ただ剣はそうもいかない、ペチペチ殴ってたらいつまでかかるかわからないし、私も近接戦闘をするには現時点では体力はわからないが少なくとも精神が持たない。
「すみません! だ、大丈夫でしたか!? お怪我はありませんか!」「お姉ちゃん変なの目につけてるけどすごいね!!」
「大丈夫、それより何があったのか教えてほしい……かな。あと、変なのは余計だ!」
シスターさんが駆け寄って来てくれて、ペタペタ触って体に怪我がないか見てくれているが、それよりも状況が知りたかったので、子供達の無慈悲な言葉もある程度無視しつつ早急に話を聞くことにした。
シスターさん、名前はディーナさんらしい。

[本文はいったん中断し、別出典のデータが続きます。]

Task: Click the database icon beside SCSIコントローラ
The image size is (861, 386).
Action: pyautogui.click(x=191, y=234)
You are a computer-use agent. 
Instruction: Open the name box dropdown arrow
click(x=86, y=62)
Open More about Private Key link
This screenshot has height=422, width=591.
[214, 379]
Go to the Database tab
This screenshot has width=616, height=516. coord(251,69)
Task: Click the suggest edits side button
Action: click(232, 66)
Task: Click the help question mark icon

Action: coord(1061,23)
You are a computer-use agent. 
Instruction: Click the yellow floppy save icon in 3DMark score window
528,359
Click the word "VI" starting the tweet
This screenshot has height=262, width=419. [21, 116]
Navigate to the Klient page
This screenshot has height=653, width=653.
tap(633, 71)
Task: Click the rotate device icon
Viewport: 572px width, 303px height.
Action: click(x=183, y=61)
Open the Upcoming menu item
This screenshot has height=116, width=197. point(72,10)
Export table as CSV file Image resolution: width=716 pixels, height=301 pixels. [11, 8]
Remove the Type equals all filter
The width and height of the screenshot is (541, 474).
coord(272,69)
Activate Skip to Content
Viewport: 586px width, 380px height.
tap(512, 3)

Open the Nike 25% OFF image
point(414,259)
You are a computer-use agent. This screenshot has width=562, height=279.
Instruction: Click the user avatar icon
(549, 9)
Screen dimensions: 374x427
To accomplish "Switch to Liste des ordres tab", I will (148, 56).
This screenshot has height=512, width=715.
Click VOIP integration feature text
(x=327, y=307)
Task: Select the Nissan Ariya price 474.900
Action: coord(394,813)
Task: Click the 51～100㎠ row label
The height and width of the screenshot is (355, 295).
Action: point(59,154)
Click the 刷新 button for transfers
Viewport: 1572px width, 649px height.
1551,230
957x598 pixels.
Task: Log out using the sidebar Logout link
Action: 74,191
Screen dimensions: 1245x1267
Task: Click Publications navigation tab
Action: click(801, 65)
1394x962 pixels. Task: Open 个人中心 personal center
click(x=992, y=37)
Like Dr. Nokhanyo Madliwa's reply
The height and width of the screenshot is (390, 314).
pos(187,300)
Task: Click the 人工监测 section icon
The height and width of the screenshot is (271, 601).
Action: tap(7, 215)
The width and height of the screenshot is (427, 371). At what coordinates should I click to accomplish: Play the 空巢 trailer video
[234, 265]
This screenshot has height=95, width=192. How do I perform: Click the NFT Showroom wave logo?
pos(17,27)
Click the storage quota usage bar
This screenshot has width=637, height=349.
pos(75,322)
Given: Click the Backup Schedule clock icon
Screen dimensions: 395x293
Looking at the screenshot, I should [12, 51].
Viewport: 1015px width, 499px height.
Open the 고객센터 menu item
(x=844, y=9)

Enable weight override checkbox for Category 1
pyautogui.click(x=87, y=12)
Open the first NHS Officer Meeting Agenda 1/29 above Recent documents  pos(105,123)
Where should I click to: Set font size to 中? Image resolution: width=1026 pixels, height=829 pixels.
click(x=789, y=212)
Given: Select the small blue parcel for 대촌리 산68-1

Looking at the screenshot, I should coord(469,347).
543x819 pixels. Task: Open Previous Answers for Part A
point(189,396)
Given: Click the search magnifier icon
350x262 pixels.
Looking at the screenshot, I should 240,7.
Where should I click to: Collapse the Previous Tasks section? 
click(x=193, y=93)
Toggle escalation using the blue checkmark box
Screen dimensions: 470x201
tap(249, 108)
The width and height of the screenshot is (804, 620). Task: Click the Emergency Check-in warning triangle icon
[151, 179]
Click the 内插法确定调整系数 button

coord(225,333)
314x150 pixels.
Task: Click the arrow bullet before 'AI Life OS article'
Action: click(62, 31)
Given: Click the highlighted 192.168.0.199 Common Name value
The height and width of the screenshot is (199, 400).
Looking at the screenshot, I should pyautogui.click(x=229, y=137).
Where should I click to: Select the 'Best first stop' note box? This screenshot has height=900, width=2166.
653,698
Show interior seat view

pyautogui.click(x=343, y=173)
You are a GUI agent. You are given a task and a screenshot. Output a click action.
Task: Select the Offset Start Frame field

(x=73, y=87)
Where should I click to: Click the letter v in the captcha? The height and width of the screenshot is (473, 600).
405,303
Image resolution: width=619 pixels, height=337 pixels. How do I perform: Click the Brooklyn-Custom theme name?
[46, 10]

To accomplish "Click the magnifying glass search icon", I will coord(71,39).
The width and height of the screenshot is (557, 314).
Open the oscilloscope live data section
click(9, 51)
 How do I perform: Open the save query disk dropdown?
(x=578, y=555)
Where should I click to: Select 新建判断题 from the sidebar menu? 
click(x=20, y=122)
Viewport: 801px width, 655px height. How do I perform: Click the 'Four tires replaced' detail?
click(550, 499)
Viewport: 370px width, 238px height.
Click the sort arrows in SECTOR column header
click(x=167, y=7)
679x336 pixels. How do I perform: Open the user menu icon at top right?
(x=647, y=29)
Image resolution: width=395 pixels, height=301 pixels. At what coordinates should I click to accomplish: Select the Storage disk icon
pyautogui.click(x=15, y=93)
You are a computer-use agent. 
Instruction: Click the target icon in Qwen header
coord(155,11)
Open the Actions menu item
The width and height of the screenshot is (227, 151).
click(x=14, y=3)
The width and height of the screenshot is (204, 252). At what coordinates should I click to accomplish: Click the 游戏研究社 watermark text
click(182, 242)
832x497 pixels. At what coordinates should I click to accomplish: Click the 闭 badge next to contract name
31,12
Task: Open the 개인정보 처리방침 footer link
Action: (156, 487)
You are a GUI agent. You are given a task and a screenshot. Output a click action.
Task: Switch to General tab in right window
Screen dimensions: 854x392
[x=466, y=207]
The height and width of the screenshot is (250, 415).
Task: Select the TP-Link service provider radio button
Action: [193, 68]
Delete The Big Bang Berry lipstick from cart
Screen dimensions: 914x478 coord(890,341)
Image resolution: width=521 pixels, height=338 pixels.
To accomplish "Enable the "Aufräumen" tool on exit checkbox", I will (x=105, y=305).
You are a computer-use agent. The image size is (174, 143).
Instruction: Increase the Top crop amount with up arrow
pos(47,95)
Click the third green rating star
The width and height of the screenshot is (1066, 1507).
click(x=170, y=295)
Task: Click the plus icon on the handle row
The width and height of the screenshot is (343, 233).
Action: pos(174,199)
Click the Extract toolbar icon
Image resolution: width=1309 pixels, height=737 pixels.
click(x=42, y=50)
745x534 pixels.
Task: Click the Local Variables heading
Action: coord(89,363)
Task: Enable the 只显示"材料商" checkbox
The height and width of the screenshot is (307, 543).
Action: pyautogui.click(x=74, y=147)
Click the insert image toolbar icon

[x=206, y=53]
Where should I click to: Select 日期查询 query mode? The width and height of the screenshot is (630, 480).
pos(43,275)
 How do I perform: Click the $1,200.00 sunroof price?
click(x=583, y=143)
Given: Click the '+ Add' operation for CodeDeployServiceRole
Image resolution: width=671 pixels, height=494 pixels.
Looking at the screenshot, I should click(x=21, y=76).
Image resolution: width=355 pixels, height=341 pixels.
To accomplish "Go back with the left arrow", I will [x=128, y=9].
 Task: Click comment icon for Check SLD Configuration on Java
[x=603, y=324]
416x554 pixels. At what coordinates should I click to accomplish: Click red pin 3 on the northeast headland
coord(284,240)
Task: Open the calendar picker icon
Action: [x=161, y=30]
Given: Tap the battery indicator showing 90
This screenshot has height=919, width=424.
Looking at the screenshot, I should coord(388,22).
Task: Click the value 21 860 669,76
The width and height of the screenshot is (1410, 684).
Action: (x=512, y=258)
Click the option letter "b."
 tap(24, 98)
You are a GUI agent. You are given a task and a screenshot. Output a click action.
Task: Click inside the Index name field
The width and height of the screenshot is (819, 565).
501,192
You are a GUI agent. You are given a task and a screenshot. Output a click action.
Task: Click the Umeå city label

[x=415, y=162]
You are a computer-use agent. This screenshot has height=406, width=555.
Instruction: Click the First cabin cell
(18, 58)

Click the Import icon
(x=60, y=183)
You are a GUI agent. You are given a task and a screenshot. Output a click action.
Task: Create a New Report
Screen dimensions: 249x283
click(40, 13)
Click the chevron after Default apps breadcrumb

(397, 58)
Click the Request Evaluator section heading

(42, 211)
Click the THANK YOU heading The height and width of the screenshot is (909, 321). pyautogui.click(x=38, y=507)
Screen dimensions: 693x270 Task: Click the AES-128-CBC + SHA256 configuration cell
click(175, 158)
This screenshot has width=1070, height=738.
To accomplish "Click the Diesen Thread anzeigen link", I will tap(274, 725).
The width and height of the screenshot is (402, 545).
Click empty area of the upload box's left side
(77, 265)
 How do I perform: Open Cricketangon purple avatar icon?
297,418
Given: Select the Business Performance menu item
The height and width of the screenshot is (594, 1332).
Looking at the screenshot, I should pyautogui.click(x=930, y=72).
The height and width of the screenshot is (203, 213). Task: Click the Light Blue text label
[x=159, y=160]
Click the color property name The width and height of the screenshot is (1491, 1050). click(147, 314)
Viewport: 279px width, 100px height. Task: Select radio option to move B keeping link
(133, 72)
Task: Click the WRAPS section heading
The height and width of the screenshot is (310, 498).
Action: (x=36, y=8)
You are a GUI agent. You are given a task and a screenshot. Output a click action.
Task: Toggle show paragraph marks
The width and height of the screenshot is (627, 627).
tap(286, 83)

そのディーナさん曰く、現役冒険者でもある自分が護衛について孤児院の子供たちと出稼ぎに薬草採取をしていたらしい。「まぁ、そんなに私は強くないんですけど」とのこと。
そしたらいきなりCランククラスのサーベルタイガー、しかも悪魔付きに襲われたと。悪魔付きっていうのは、あの赤黒い点滅するライン模様がある変異種の魔物のことを示すらしい。確かに気味が悪かったし、これが女神様の言っていたバグだと思う。
この初心者の森でサーベルタイガーが出るのは異常なことだそうで、このあとは冒険者ギルドに報告に行くらしい。危険があるとなると調査隊を組んで原因を探る必要性があり、街まで子供たちの護衛とギルドへの報告も兼ねて一緒に帰ることにした。
インベントリにサーベルタイガーの死体を入れると「収納魔法ですか!」と少し驚かれた。1000人に一人とかが習得できるちょっと珍しい魔法だそうな。魔力量で物の入る容量が変わるらしいく人それぞれ異なるんだって。
まぁ、インベントリなので収納魔法ではないと思うが適当に話を合わせてごまかしておいた。
「さて、帰りますか」
私とディーナさんと子供3人のゆかいな仲間たちは帰路につくのだった。